# TASK DATA:
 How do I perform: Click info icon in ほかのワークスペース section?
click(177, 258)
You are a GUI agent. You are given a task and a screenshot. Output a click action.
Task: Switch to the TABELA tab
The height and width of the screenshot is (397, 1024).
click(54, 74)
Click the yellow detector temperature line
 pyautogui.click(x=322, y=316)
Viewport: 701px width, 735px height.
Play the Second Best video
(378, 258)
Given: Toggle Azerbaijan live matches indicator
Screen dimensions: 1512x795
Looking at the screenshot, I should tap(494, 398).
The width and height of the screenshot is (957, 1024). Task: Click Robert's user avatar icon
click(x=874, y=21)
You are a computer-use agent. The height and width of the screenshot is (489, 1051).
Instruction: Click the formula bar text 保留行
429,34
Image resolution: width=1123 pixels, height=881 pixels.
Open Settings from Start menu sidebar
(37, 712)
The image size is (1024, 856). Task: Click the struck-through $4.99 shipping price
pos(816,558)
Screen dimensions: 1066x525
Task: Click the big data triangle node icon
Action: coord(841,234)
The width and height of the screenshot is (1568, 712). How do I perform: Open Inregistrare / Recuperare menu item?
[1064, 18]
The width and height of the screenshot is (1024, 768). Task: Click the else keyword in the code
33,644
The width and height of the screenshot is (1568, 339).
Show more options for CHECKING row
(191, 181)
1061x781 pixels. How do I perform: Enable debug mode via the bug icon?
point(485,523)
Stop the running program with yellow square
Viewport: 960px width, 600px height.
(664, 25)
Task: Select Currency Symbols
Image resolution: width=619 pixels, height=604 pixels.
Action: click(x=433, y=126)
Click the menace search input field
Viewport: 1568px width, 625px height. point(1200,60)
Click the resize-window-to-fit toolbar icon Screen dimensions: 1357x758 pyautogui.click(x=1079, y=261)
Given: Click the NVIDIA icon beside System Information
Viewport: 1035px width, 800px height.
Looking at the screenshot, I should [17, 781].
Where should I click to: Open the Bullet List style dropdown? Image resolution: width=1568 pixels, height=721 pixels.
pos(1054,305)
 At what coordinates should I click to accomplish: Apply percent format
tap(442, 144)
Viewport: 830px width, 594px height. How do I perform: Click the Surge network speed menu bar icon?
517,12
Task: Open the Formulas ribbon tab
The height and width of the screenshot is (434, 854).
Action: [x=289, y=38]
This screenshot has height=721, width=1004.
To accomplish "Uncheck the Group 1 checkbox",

# WORK INSTRUCTION:
Gather all lines with the string "agent" from the data.

# SOLUTION FOR THIS PROBLEM:
You are a GUI agent. You are given a task and a screenshot. Output a click action.
You are a computer-use agent. The height and width of the screenshot is (489, 1051).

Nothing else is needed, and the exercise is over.